The Ragged Edge of the World: Encounters at the Frontier Where Modernity, Wildlands and Indigenous Peoples Meet by Eugene Linden
Author:Eugene Linden [Linden, Eugene]
Language: eng
Format: epub
Tags: General, Social Science, Travel, Special Interest, Developing & Emerging Countries
ISBN: 9781101476130
Publisher: Plume
Published: 2011-03-17T06:26:10+00:00
PART V
THE ANTIPODES: THE LONG REACH OF HUMANITY
CHAPTER 11
Unfreezing Time
Humans cannot really live in Antarctica except for a few brief months during its summer, and then only with precautions similar to those one might take in preparing to live on the moon. That said, humanity is having a profound impact on the vast continent. Thanks to our meddling with the chemistry of the atmosphere, we have pulled off a necromancer’s trick: We have unfrozen time.

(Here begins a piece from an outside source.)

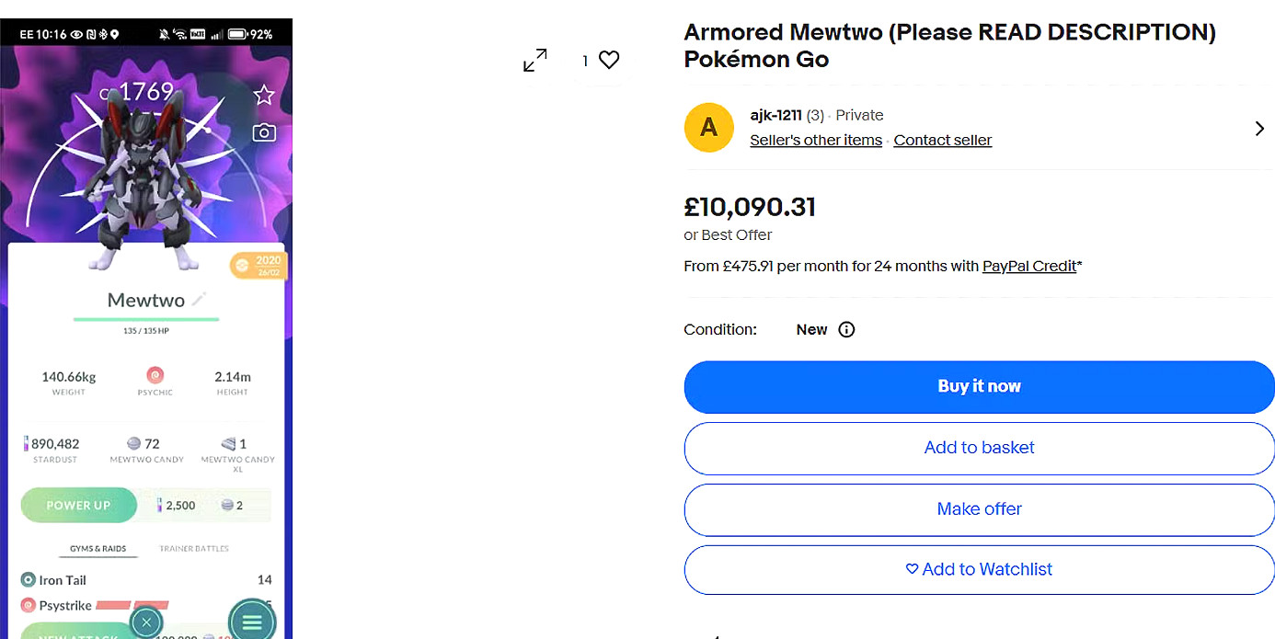Click the expand image arrows icon
The width and height of the screenshot is (1275, 639).
[534, 61]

On the great ice sheets at the southern end of the earth, the far past and the present meet daily. The past rises from the depths of the sheets in the form of temperature changes in the ice that are ghosts of climates long past. In other parts of Antarctica, time doesn’t stop, but rather walks in place. Antarctica is an illusionist itself, and its conundrums are but one aspect of the continent’s personality. It also presents a face of haphazard ferocity, where nature is in charge. The ocean surrounding Antarctica is the stormiest on earth; its storms are the strongest. Antarctica is earth’s highest continent, with an average elevation of roughly 7,000 feet, but also the lowest, since the actual land surface is about 1,600 feet below sea level. The enormous weight of two miles of ice compresses the very crust of the earth. In some places Antarctica’s beauty derives from its immense scale and extremes, in others from its purity, and in others from its colors.

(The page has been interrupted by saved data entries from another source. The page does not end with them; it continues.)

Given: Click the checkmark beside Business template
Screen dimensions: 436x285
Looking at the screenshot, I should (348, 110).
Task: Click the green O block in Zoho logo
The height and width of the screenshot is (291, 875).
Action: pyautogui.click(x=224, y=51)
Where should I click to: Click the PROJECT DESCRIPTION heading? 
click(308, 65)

Antarctica is an alien icebox, isolated from the habitable world by ramparts of ocean and air currents. Those who make the trek to this antipode venture into a redoubt where the normal rules don’t seem to apply. In fact, much of the strangeness one encounters there results from the simplicity with which the workings of geophysics play out in the slow-motion world of extreme cold without the interference of biology. The consequences can be magical. Scientists report seeing icebergs and islands hovering upside down on the horizon. Through the mechanics of physics, Antarctica can confer on a dead seal the splendor of Arthurian burial rites.

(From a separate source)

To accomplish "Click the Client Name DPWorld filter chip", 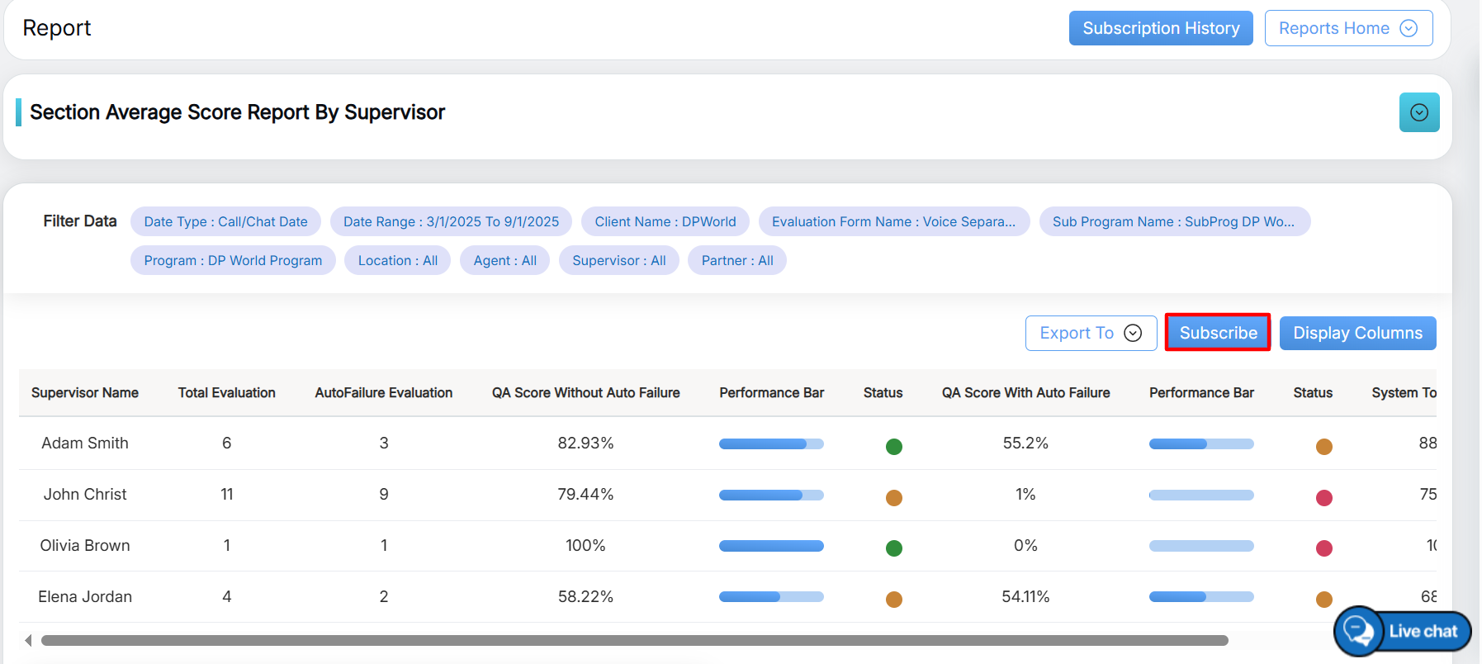I will [665, 221].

Let’s say, for instance, that a seal dies in shallow waters. The corpse will quickly freeze to the bottom of the ice at low tide, and rise slowly to the top as ice forms below it and evaporates above. Once it has made its way to the surface, the seal’s body rises onto a pedestal as it insulates the underlying ice from the sun. Eventually the ice breaks up, and the seal, now mummified by the sun and dry air, drifts out to sea. If cold air is flowing down from the ice sheets, the refraction of the sun’s rays will create a mirage and it will appear as if the seal is standing as it sails off toward its icy Avalon.
In other parts of Antarctica, dead seals experience perpetual resurrection as a result of the interplay of sun and ice in an environment that never changes. For instance, a short helicopter ride from McMurdo, the main American base on the continent, lie the Dry Valleys, so named because they are free of ice.